Tuesday, 29 May 2012 02:30
By caribarena news
Antigua St John's - Armed with a search warrant dated May 23, lawmen kicked in the door to the home of Gilbert Gomes and his wife Violette early Saturday in Dickenson Bay.
The warrant, left on a kitchen counter, said the lawmen were looking for “firearm and ammunition”. It was reportedly not handed directly to the family.
According to the family, the officers entered the property by breaking a section of the fence near the southern end, and pounded on the door for 30 minutes demanding access, yet refused to identify themselves.
When Caribarena visited the scene, a ransacked home was evident, along with a broken door.
Last Tuesday, Gomes told the police that a man who had wanted to sell him over 400 pounds of lobster fired at him after he refused to purchase the catch. The man then reportedly made off in a Toyota Corolla. The police responded 45 minutes after receiving the call, according to Gomes.
The team of 11 officers said Saturday’s search was in relation to that incident, which raised suspicion that guns and ammunition were in the home. The officers also reportedly took time to read personal documents lying around the home.
The family questioned why the lawmen would want to search the home for weapons when Gomes is licensed to carry a gun, and that weapon has been in police possession since 2007, when Gomes was charged for discharging it while being attacked by a man throwing stones.
But what was most alarming, they reported, about was that a female officer forced Violette Gomes to strip down to her underwear while she searched her for concealed items.
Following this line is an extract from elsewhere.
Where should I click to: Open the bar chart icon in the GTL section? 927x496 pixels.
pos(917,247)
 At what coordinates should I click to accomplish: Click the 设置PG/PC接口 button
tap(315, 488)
“She said she had to search me," Mrs Gomes said. "And I said search me for what? I have on a nightie that you can practically see through. Can't you pat me down? She said no, and I have to strip. I said it was humiliating and harassing, but she said she didn’t care and I have to."
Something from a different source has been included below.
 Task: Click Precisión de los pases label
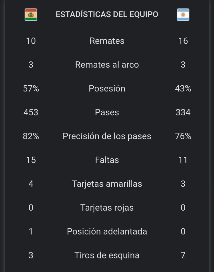[x=107, y=136]
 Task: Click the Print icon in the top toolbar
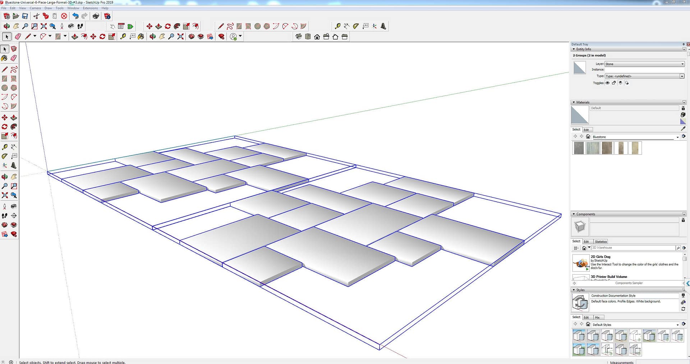tap(96, 16)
The family has already retained attorney David Dorsett, and plans to sue the police.
The police also reportedly ransacked the home of his daughter, Patrice, who lives downstairs.
The family suspects the police actions were in response to statements Gomes made recently in a news item carried on Observer Radio weeks ago.
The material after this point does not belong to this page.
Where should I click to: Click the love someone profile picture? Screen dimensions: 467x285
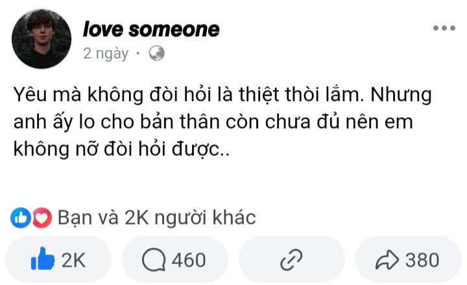tap(42, 39)
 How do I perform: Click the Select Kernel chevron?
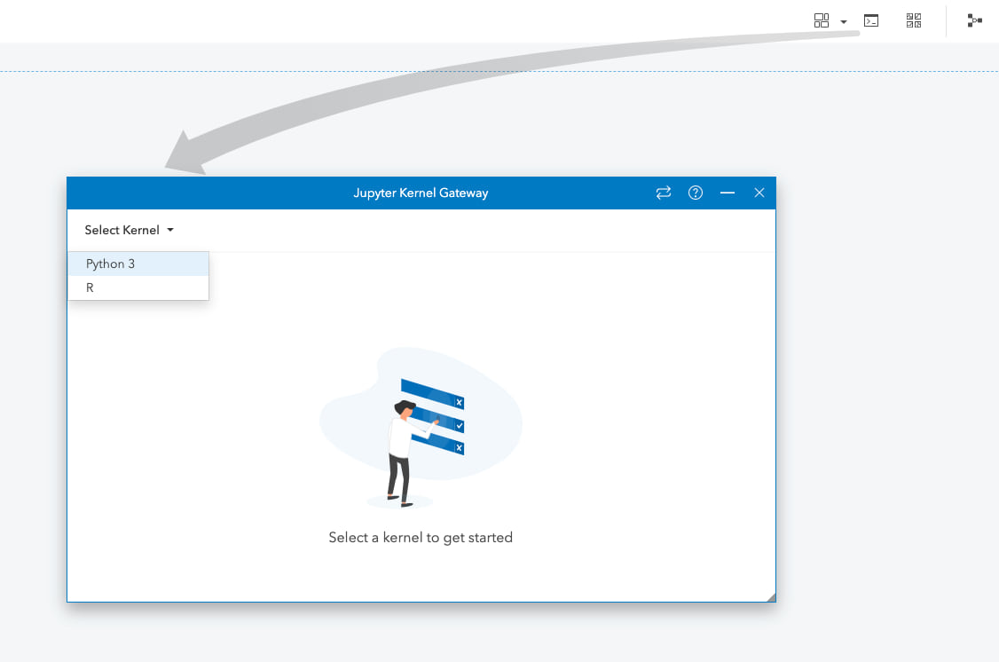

Meanwhile, Police Spokesman William Holder noted that the officers acted within the law when they stomped in the door, and that the request for the woman to strip down to her underwear was not one that holds much ground for contention.
Holder did however opine that if the family felt violated in any way, they had a right to secure legal counsel.
“The police can’t call you and tell you to expect a raid, and that you must dress appropriately," he said. "A warrant is something that you have to execute with surprise, so you wouldn’t know how people would be attired when you arrive. Not only that, but if the police have a warrant, they can even break down the door, because the whole thing is to catch people surprised. And we don't know how people would be attired inside. That is why we have female and male officers attending."
He added that it is customary, in instances where women are scantily clad, for the female officer to allow them to dress under supervision.
Regarding the perceived juxtaposition of a search warrant outlining guns and ammunition to that of reading personal documents, Holder said when the police carry out a search, they may divert from the specifics of the warrant if they feel the diversion could lead them to what they are looking for.
“The police are executing a search, and it could be a case where you could find documents, guns, and ammunition transactions," Holder said. "When the police are carrying out a search, they have to be thorough."